- **How to complete this task**
The expected output is every line below, reproduced exactly.

***** Provided entries

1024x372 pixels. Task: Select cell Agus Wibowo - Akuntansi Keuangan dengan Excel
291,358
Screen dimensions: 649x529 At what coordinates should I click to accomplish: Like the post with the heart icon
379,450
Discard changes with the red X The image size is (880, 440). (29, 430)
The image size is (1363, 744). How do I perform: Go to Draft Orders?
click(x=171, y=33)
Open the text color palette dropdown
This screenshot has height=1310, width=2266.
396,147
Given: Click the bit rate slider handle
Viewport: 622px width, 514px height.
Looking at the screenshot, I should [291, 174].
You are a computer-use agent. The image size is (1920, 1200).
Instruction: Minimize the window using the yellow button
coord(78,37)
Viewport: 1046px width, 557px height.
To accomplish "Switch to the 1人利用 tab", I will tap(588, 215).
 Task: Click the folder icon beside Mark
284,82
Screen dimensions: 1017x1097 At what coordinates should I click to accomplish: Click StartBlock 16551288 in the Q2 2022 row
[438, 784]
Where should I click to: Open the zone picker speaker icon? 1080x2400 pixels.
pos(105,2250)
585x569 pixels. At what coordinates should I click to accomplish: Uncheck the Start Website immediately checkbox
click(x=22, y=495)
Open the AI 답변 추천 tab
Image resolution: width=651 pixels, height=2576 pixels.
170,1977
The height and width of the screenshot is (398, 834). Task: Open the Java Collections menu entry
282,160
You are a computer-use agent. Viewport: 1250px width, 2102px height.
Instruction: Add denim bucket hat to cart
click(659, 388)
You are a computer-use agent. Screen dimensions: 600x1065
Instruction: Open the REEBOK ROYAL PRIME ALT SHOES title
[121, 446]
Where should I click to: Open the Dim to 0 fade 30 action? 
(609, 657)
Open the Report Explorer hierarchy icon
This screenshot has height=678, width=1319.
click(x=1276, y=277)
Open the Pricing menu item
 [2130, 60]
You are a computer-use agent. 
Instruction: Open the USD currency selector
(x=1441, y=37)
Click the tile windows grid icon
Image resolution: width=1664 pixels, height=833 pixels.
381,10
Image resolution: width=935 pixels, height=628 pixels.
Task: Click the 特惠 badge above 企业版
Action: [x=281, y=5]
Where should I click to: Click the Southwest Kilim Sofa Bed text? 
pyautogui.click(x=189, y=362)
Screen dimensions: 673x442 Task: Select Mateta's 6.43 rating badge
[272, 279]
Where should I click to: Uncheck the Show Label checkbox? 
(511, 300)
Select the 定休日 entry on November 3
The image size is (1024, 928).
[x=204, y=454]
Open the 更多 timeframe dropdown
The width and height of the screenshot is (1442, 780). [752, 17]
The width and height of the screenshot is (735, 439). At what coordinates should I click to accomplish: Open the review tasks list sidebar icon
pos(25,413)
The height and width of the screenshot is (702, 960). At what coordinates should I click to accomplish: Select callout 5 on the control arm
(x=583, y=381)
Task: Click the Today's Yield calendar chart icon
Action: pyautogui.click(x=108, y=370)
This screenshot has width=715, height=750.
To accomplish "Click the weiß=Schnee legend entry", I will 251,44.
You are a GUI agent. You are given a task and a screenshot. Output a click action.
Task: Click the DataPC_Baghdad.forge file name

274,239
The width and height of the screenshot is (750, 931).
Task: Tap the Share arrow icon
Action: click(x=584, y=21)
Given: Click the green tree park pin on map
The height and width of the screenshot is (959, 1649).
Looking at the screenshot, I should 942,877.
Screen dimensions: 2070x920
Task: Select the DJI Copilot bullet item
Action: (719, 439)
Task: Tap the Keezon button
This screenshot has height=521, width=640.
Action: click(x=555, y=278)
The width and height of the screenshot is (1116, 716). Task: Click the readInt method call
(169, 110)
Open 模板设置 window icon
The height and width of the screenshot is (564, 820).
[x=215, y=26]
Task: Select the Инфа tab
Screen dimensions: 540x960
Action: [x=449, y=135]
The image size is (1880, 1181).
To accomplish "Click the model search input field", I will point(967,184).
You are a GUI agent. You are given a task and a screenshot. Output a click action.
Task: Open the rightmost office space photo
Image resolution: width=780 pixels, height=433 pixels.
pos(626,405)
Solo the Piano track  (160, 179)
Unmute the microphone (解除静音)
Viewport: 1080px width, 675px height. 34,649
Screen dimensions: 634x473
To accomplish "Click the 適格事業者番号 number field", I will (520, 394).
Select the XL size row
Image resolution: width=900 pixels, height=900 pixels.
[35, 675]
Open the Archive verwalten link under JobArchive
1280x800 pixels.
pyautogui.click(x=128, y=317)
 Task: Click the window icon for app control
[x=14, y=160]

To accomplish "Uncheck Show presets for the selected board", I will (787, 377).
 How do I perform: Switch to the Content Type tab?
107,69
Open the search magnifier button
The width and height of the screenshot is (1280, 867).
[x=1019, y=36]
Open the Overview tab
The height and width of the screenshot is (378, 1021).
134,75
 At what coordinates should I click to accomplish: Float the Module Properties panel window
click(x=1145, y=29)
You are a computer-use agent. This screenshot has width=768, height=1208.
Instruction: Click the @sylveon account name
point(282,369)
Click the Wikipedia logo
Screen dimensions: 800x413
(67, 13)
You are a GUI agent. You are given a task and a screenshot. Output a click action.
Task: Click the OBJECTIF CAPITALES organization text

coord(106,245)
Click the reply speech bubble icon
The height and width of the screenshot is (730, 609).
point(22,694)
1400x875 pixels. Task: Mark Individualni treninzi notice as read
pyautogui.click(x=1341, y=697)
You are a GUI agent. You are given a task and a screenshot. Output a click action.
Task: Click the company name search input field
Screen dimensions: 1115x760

**********

- **Solved exercise**
1024x372 pixels. Task: Select cell Agus Wibowo - Akuntansi Keuangan dengan Excel
291,358
Screen dimensions: 649x529 At what coordinates should I click to accomplish: Like the post with the heart icon
379,450
Discard changes with the red X The image size is (880, 440). (29, 430)
The image size is (1363, 744). How do I perform: Go to Draft Orders?
click(x=171, y=33)
Open the text color palette dropdown
This screenshot has height=1310, width=2266.
396,147
Given: Click the bit rate slider handle
Viewport: 622px width, 514px height.
Looking at the screenshot, I should [291, 174].
You are a computer-use agent. The image size is (1920, 1200).
Instruction: Minimize the window using the yellow button
coord(78,37)
Viewport: 1046px width, 557px height.
To accomplish "Switch to the 1人利用 tab", I will tap(588, 215).
 Task: Click the folder icon beside Mark
284,82
Screen dimensions: 1017x1097 At what coordinates should I click to accomplish: Click StartBlock 16551288 in the Q2 2022 row
[438, 784]
Where should I click to: Open the zone picker speaker icon? 1080x2400 pixels.
pos(105,2250)
585x569 pixels. At what coordinates should I click to accomplish: Uncheck the Start Website immediately checkbox
click(x=22, y=495)
Open the AI 답변 추천 tab
Image resolution: width=651 pixels, height=2576 pixels.
170,1977
The height and width of the screenshot is (398, 834). Task: Open the Java Collections menu entry
282,160
You are a computer-use agent. Viewport: 1250px width, 2102px height.
Instruction: Add denim bucket hat to cart
click(659, 388)
You are a computer-use agent. Screen dimensions: 600x1065
Instruction: Open the REEBOK ROYAL PRIME ALT SHOES title
[121, 446]
Where should I click to: Open the Dim to 0 fade 30 action? 
(609, 657)
Open the Report Explorer hierarchy icon
This screenshot has height=678, width=1319.
click(x=1276, y=277)
Open the Pricing menu item
 [2130, 60]
You are a computer-use agent. 
Instruction: Open the USD currency selector
(x=1441, y=37)
Click the tile windows grid icon
Image resolution: width=1664 pixels, height=833 pixels.
381,10
Image resolution: width=935 pixels, height=628 pixels.
Task: Click the 特惠 badge above 企业版
Action: [x=281, y=5]
Where should I click to: Click the Southwest Kilim Sofa Bed text? 
pyautogui.click(x=189, y=362)
Screen dimensions: 673x442 Task: Select Mateta's 6.43 rating badge
[272, 279]
Where should I click to: Uncheck the Show Label checkbox? 
(511, 300)
Select the 定休日 entry on November 3
The image size is (1024, 928).
[x=204, y=454]
Open the 更多 timeframe dropdown
The width and height of the screenshot is (1442, 780). [752, 17]
The width and height of the screenshot is (735, 439). At what coordinates should I click to accomplish: Open the review tasks list sidebar icon
pos(25,413)
The height and width of the screenshot is (702, 960). At what coordinates should I click to accomplish: Select callout 5 on the control arm
(x=583, y=381)
Task: Click the Today's Yield calendar chart icon
Action: pyautogui.click(x=108, y=370)
This screenshot has width=715, height=750.
To accomplish "Click the weiß=Schnee legend entry", I will 251,44.
You are a GUI agent. You are given a task and a screenshot. Output a click action.
Task: Click the DataPC_Baghdad.forge file name

274,239
The width and height of the screenshot is (750, 931).
Task: Tap the Share arrow icon
Action: click(x=584, y=21)
Given: Click the green tree park pin on map
The height and width of the screenshot is (959, 1649).
Looking at the screenshot, I should 942,877.
Screen dimensions: 2070x920
Task: Select the DJI Copilot bullet item
Action: (719, 439)
Task: Tap the Keezon button
This screenshot has height=521, width=640.
Action: click(x=555, y=278)
The width and height of the screenshot is (1116, 716). Task: Click the readInt method call
(169, 110)
Open 模板设置 window icon
The height and width of the screenshot is (564, 820).
[x=215, y=26]
Task: Select the Инфа tab
Screen dimensions: 540x960
Action: [x=449, y=135]
The image size is (1880, 1181).
To accomplish "Click the model search input field", I will point(967,184).
You are a GUI agent. You are given a task and a screenshot. Output a click action.
Task: Open the rightmost office space photo
Image resolution: width=780 pixels, height=433 pixels.
pos(626,405)
Solo the Piano track  (160, 179)
Unmute the microphone (解除静音)
Viewport: 1080px width, 675px height. 34,649
Screen dimensions: 634x473
To accomplish "Click the 適格事業者番号 number field", I will (520, 394).
Select the XL size row
Image resolution: width=900 pixels, height=900 pixels.
[35, 675]
Open the Archive verwalten link under JobArchive
1280x800 pixels.
pyautogui.click(x=128, y=317)
 Task: Click the window icon for app control
[x=14, y=160]

To accomplish "Uncheck Show presets for the selected board", I will (787, 377).
 How do I perform: Switch to the Content Type tab?
107,69
Open the search magnifier button
The width and height of the screenshot is (1280, 867).
[x=1019, y=36]
Open the Overview tab
The height and width of the screenshot is (378, 1021).
134,75
 At what coordinates should I click to accomplish: Float the Module Properties panel window
click(x=1145, y=29)
You are a computer-use agent. This screenshot has width=768, height=1208.
Instruction: Click the @sylveon account name
point(282,369)
Click the Wikipedia logo
Screen dimensions: 800x413
(67, 13)
You are a GUI agent. You are given a task and a screenshot. Output a click action.
Task: Click the OBJECTIF CAPITALES organization text

coord(106,245)
Click the reply speech bubble icon
The height and width of the screenshot is (730, 609).
point(22,694)
1400x875 pixels. Task: Mark Individualni treninzi notice as read
pyautogui.click(x=1341, y=697)
You are a GUI agent. You are given a task and a screenshot. Output a click action.
Task: Click the company name search input field
Screen dimensions: 1115x760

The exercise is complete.